B2B deal cycles are moving quickly, as 87% of B2B technology buyers indicated their purchase was completed within six months, according to the “2024 B2B Buying Disconnect: The Year Of The Brand Crisis.” The survey report — published by buyer intelligence platform TrustRadius in collaboration with Pavilion, a community for go-to-market leaders — explored how the self-service buying journey and the economy have dramatically shifted buyers’ focus to brands they’re already familiar with.
The research uncovered that companies who have built brand preference and trust are at the top of short lists and, from there, buyers’ research is focused on proving their technology choice to the rest of the buying group and stakeholders. Specifically:
- The average short list contains two or three products, and 71% of buyers ultimately purchased their No. 1 choice;
- 86% of enterprise buyers short-listed a product they’d already heard of before starting the research process;
- 96% of buying groups have five or fewer members, and 53% have at least one member of the C-suite; and
- Discretionary marketing spending favors demand generation (53%) over brand awareness (38%).

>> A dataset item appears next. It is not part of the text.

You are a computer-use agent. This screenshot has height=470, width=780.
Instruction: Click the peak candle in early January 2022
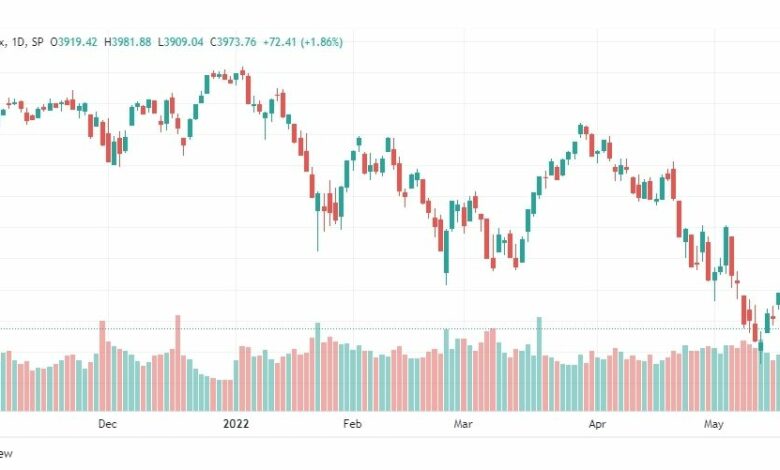click(x=242, y=73)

“Companies focus heavily on demand generation in 2023,” said Vinay Bhagat, Founder and CEO of TrustRadius, in a statement. “Demand generation is necessary, but we now see how hyper focusing on that and not intermixing brand awareness throughout the buying journey hurts vendors, especially those in niche markets or who are up-and-coming. Vendors who want to succeed and grow in 2024 and beyond will want to address the findings and insights we lay out in this report.”